Using hydrogen instead of carbon during the reduction of iron ore to iron is the most sustainable and technically promising option for the iron and steel industry. A switch to hydrogen would mean major changes in the energy system, iron ore refining and steel production. HYBRIT is developing the technology and the value chain for hydrogen-based iron and steel production for a fossil-free future.

In early 2017, the four-year research program was launched, which took the initial steps towards achieving the long-term goal of producing fossil-free steel. The development work has been conducted with the support of the Swedish Energy Agency. These results were important when HYBRIT took further steps towards development in the pilot and demonstration scale, and will be summarized in spring 2021. The program includes both practical laboratory-scale trials and analyses in several different fields of research.

The aim of HYBRIT’s research program is to investigate and evaluate possible ways to make the value chain for energy-iron-steel fossil-free and, thus, provide a foundation for future industrial strategies.
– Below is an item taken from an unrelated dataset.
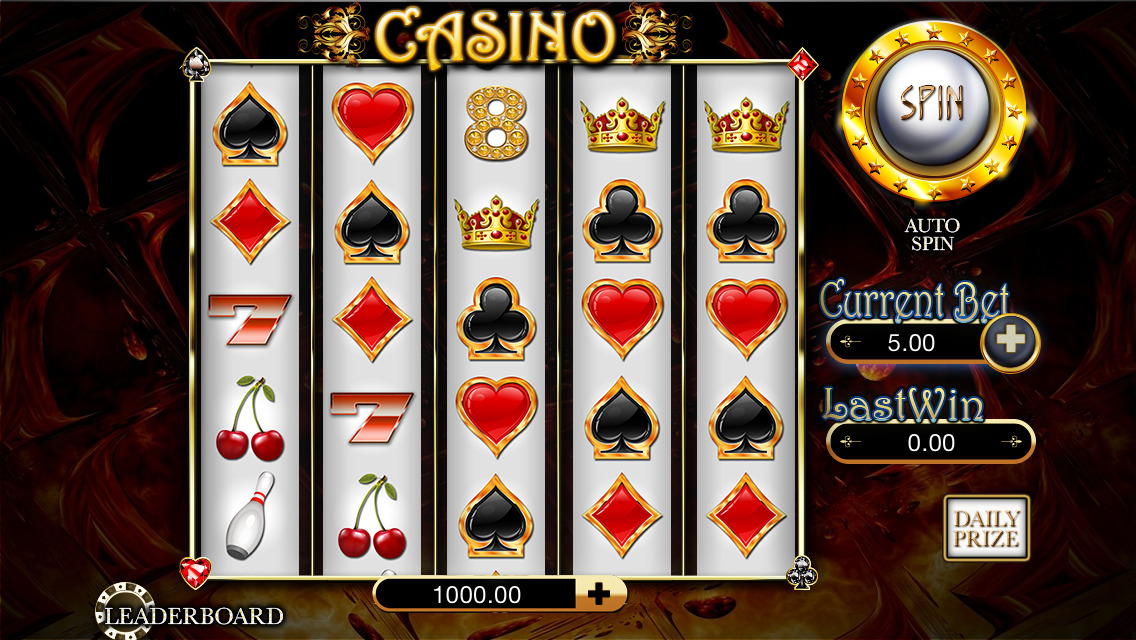Click the round SPIN button

tap(933, 109)
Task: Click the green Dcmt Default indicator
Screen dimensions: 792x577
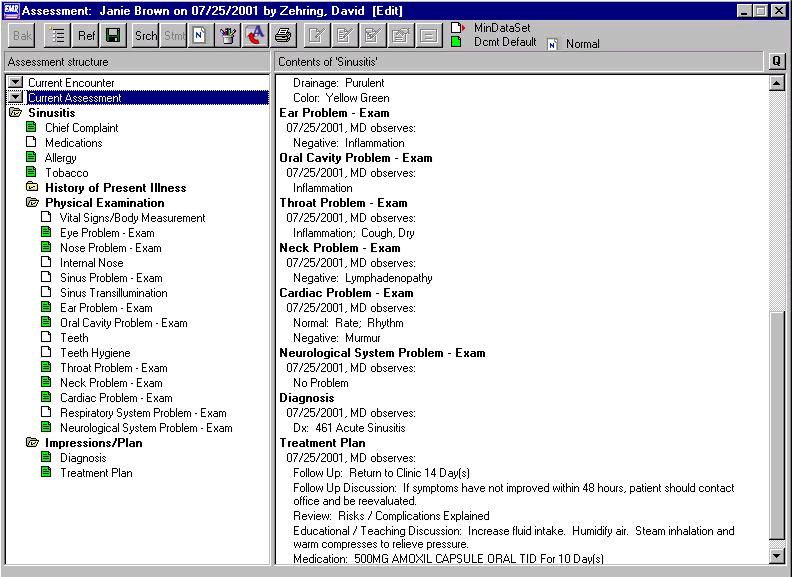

This will be a transition in which the industry will have to work together with policy makers, consumers and other stakeholders. This gives Sweden a unique position, and responsibility, to take the lead in the transition to fossil-free iron and steel production.


HYBRIT value chain and research work packages

Towards a greener future

HYBRIT’s research program is divided into different work packages. Below, you can learn more about our different areas of research along the road to fossil-free iron and steel production.

In our research library you may download and read the articles that have been published regarding the different work packages.

Supply of fossil-free electricity and the effects on the electricity system

Work package 1 is evaluating the conditions for the supply of fossil-free electricity, including by simulating the effects of the HYBRIT concept on current electrical systems. The project is also looking at the opportunities for supporting the transition to fossil-free electricity generation by balancing the system and ensuring stability in the electricity grid. How production costs and flexibility are affected by the installed capacity for hydrogen production and storage are also being analyzed.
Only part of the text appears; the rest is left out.